Second, the three variables incorporated in this AIC model are the same as the statistically significant variables identified in part i. Moreover, the values of the coefficients in AIC model are very close to the values in the full additive linear regression model.

Finally, the three variables in the AIC model are also statistically significant. (The values of the coefficients can be found in the original .Rmd)

Part III

The linear model obtained by backward-elimination BIC method is:

\[\hat{y}=\hat{β_0}+\hat{β_1}list+\hat{β_5}taxes+\hat{\beta_7}location\]

where \[\hat{β_0} = 7.621\times 10^{4}\], \[\hat{β_1} = 0.8295\], \[\hat{β_5} = 21.03\], \[\hat{β_7} = 1.32\times 10^{5}\]

The results are consistent with those in part i and ii for three reasons. First, the p-value of the global F-test on this BIC model is smaller than 0.05, so the global F-test is statistically significant.

Second, the three variables incorporated in this BIC model are the same as the statistically significant variables identified in part i and ii. Moreover, the values of the coefficients in BIC model are very close to the values in the full additive linear regression model as well as the AIC model.

Finally, the three variables in the BIC model are also statistically significant. (The values of the coefficients can be found in the original .Rmd)

IV. Discussions and Limitations

Diagnostic Plots and Interpretation

Figure 6. Diagnostic plots for backward BIC model

The first plot 5830 Residuals vs Fitted in Figure 6 shows the association between residuals and fitted values of the model. The overall trend is close to a horizontal line i.e. no association between these two variables. From this graph, we may say the assumption of linear relationship is mainly satisfied.

The second plot 5830 Normal Q-Q in Figure 6 can be used to examine whether the errors are normally distributed. If the standardized residuals are normally distributed, the points should be close to the theoretical quantile-quantile line (straight dotted line in Figure 6).

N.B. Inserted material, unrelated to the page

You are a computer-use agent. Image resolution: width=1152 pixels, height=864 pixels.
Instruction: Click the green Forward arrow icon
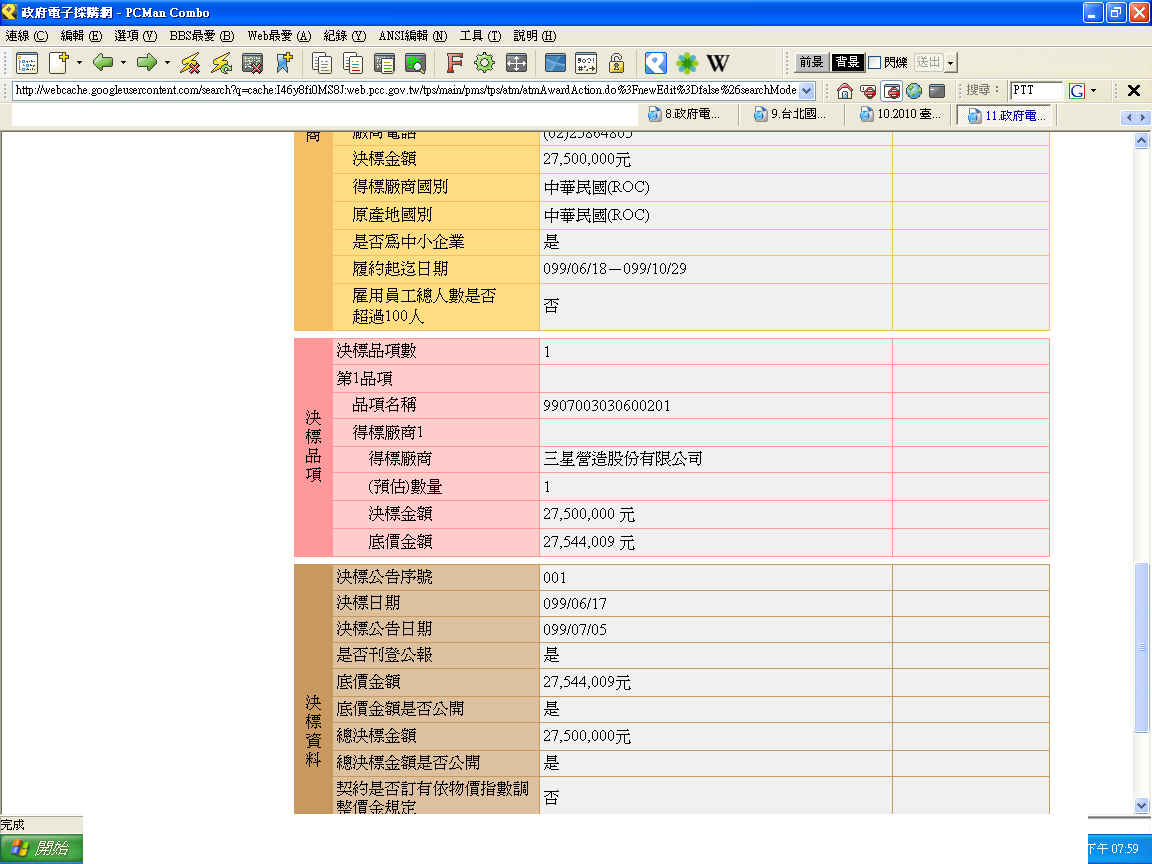147,63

Since the points are quite close to the line except for the tail and the first few points, we can claim that the normal error MLR assumption is mainly satisfied.

The third graph is 5830 Scale-Location plot in Figure 6, which shows the relationship between \(\sqrt{\text{Standardized Residual}}\) vs fitted values. It can be used to check the assumption of constant variance. The assumption is satisfied if no pattern is found (horizontal line) and the points are equally spread. Since there is a slightly increasing trend in this graph, the assumption of constant variance is violated to some extent.

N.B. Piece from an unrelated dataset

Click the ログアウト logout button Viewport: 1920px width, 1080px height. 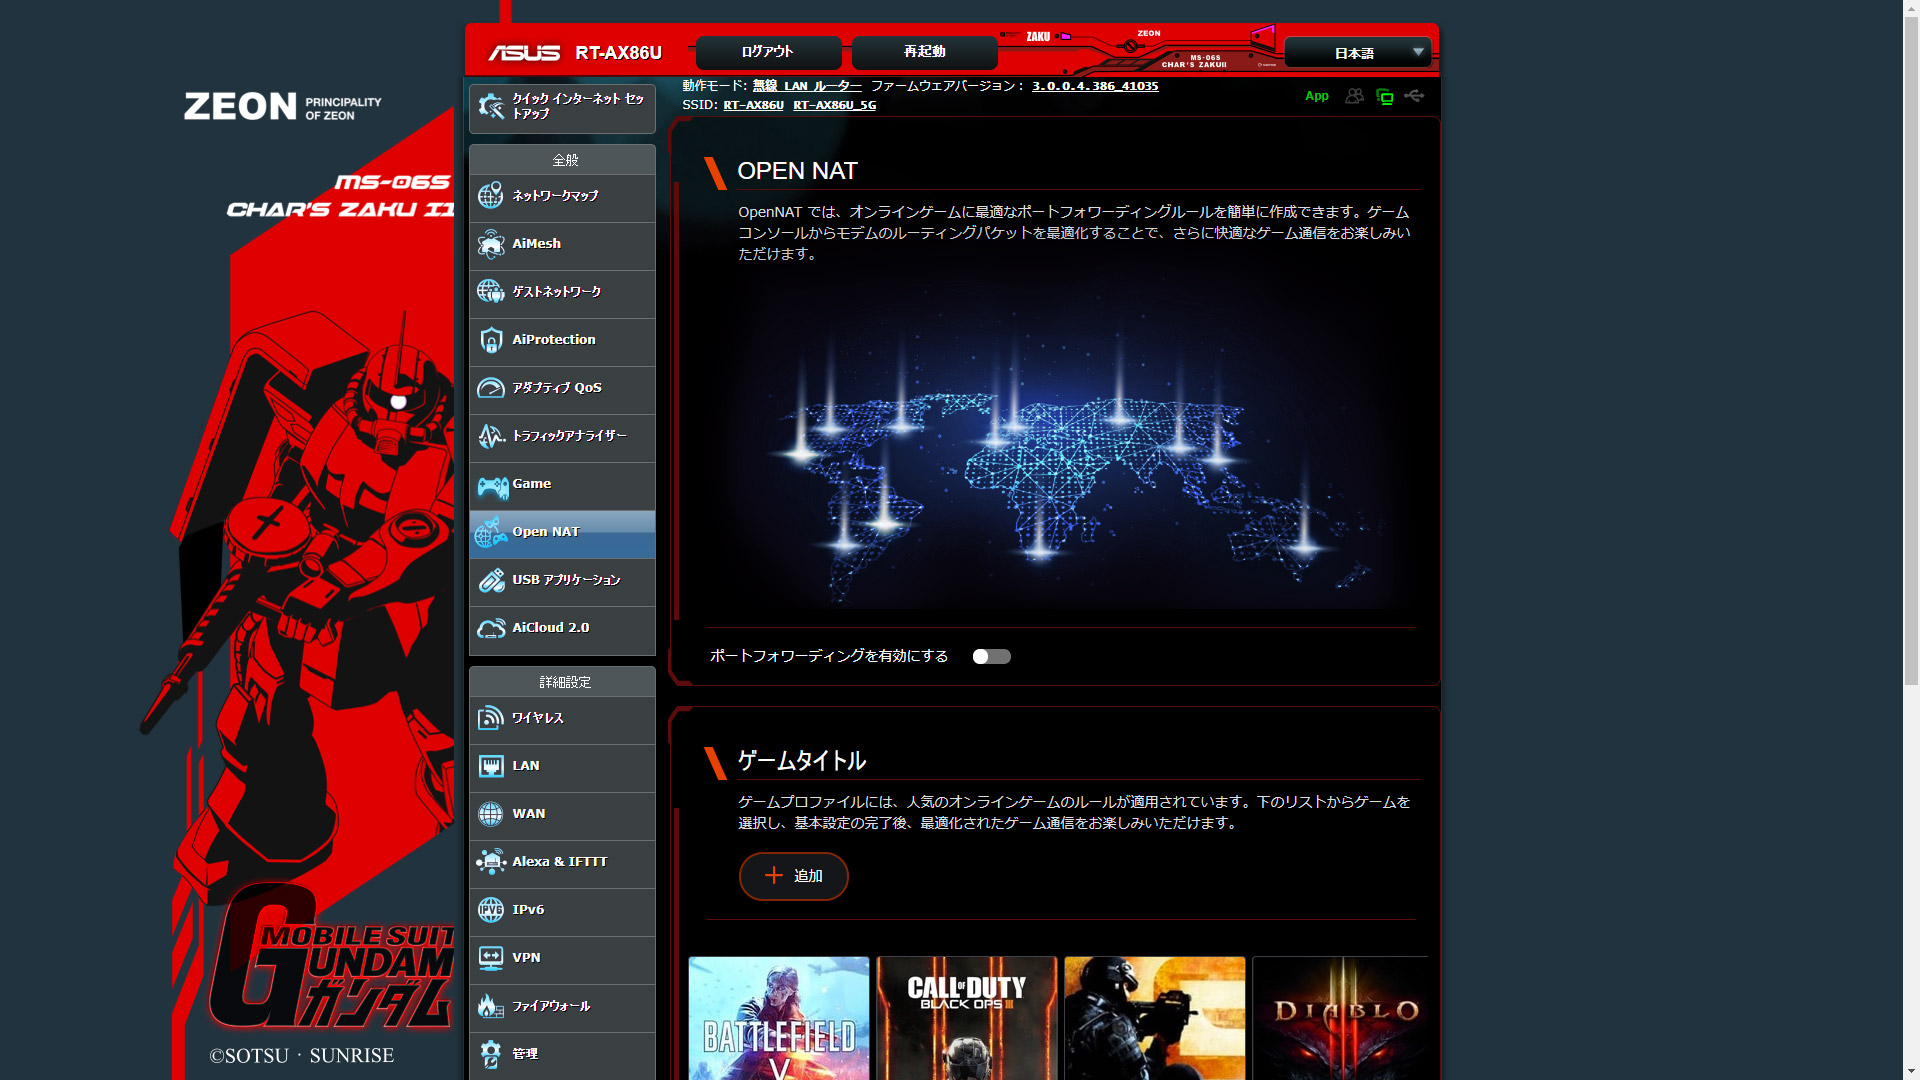(x=767, y=52)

The fourth graph is 5830 Residuals vs Leverage. This graph can be used to identify influential points. There are not outliers in this case.

Next Step

To investigate a full ‘final’ model, we can improve the current model by remedy. Since the assumption of constant variance is violated to some extent, we can transform the dependent variable or fit a generalized linear model for remedy.

Moreover, we discarded NAs in our analysis, but removing these values will affect the statistical power of our model and NA values may contain information that is useful for our analysis. Hence, we can study what NAs represent in our sample and how we can utilize all the data in the original sample to a great extent.

Furthermore, there are many more cases in the original dataset, so we can generate another sample and/or a sample with larger sample size. Then we can study the MLR for the new sample. Finally, we can compare the new model from the new sample with our final model in the last part, and find a full model that explains the data the most.